Wow guys, long time no see.

Thanks so much for the encouraging and heartfelt messages you sent during my long absence. Winter hit hard, and I'm trying to make enough money to pay my bills, etc, etc, life. I never forgot about you, or the Pirates. This story is my sanctuary, my practiced escapism. I could never just walk away and leave it go, not forever.

I hope this winter has treated you better than it has me. Remember, sunshine is only ever hours away. And in the meantime we have the moon, and the stars, and all the ways in which those things are infinite and reflections of our own desires and mythologies and still maintain their own truths. Remember all the things that are the moon; a myth, a story, a physical body that controls the seas. Distant, yet so close you can nearly reach out and touch it, so present that it affects our very day to day life. Warm enough to speak to on nights you are lonely. So cold that to visit it without protection would mean death. And yet we went anyway, we put on suits and rocketed through space and past death just because we wanted to go and visit our friend.

May you find someone who treats you like we treat the moon.

Peace, love, peace again. Rate and comment, feedback if you'd like, I love you and love to hear from you. Each and every one of your voices is special and powerful.

***

The Captain woke me that night with the force of his dreams.

It was not something that he meant to do. It was not something that he could have helped. If he could have, I believe that he would have kept his fear from disturbing me and taken it all for his own.

But he could not. And it was not his own, or at least it did not have to be for he was with me. And the universe understands these things and perhaps his body did as well, held the truth of our connection closer than his mind would allow and so when the nightmare came he reached out and grasped onto me, his hand landing on my forearm with a grip so tight it startled me from my slumber.

It had been a long time since I had been grabbed out of sleep. Still, my body had not forgotten what usually came from such touches and my eyes flew open, my hand coming up ready to defend or strike. The Captain, already half-awake and now faced with the sudden movement of my body, reacted accordingly and pulled away with a startled noise. I, recognizing the noise he made and, more importantly, recognizing the anxiety held within it, froze.

And that was where we finally came to rest; I, frozen in my moment of defense and the Captain, his moment of fear.

We laid there in the darkness, our pants swirling in the air above us and catching raggedly against each other. I could barely see him, could only hear him in his breathing, feel him in the way he didn't move, could see the faintest outline of the wild curls that sprung up whenever he tossed at night.

My heart beat. I anchored myself in the space we created and bade it continue.

The Captain was the first to speak. "Shit," he said.
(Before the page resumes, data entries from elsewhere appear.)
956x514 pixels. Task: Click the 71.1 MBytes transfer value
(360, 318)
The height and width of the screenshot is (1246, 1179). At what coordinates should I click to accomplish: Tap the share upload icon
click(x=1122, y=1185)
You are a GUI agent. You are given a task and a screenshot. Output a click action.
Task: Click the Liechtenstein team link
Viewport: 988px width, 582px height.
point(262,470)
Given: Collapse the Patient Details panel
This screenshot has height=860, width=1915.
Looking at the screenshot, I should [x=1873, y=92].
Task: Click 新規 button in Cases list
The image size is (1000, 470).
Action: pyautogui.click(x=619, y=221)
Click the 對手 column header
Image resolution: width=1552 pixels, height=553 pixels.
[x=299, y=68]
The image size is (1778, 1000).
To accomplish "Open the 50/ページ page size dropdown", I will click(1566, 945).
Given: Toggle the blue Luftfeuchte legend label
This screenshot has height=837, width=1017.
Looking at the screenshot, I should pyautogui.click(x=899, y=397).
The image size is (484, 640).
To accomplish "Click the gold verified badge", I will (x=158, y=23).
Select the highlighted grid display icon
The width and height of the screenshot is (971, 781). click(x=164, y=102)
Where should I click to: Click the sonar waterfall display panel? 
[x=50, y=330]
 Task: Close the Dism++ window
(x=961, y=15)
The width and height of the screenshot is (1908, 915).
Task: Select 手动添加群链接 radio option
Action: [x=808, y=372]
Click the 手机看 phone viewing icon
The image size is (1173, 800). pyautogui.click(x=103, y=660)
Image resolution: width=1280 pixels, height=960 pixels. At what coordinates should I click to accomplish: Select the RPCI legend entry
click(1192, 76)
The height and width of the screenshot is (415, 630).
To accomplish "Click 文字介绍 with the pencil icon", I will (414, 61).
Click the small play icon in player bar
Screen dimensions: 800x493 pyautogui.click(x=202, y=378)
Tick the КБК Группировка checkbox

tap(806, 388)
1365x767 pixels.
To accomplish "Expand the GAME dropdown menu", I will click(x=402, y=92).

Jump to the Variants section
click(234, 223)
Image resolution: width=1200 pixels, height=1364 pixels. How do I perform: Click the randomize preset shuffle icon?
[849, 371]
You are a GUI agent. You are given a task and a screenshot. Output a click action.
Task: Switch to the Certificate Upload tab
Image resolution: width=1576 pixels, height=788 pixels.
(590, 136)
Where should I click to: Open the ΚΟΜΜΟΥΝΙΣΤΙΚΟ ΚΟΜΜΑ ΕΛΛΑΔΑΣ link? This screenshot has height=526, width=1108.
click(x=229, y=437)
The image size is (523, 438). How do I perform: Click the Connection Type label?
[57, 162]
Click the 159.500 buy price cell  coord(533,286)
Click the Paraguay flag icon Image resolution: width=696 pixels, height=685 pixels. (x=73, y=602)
His outline slowly began degrading as he slipped toward the bed, his face dripping towards the covers. "Shit, shit, shit, my love, I didn't-"

This outline, those small sounds. They were not enough for me. I reached out and wrapped an arm around him, felt my skin slide across the smoothness of his chest until my fingers held his shoulder and I could pull him towards me. He fell into my arms, a gravity created as much by the negative we had been as the positive we were.

"My love," I whispered into his hair. His breath left his frame to crawl shakily through my ribs. I waited until I felt his chest again inflate in my grasp before I spoke again. "I'm right here."

I did not say it in full, but I knew he understood. Nothing can hurt you so long as I am with you. How many times had I told him that? How many ways had I promised those words? I said it and so it was true. Or it was true, and then I said it, but in the end all that mattered was that truth. And of that, I was certain.

He wrapped an arm around my shoulder, pulling me tighter still. I still could not see him but now I could feel him, could smell him, could touch him and was that not better than sight? A mirage you can see. An illusion you can witness. But this, this truth, it was all the senses I trusted and it sat so close to my being that I no longer could tell the difference between it and my name.

He said not a word, and I said nothing more. We simply held each other in the darkness, surrounded by the knowledge of our love, the protection of our sincerity, and we allowed these simple realities to cocoon us as we drifted back to sleep.

***

"How long until we reach the border?"

I glanced across the table as I put down the Captain's breakfast. He had the maps spread out across the surface, his annotated map of the border on the top. I saw he had marked out an approximate position for us that was nearly perfect.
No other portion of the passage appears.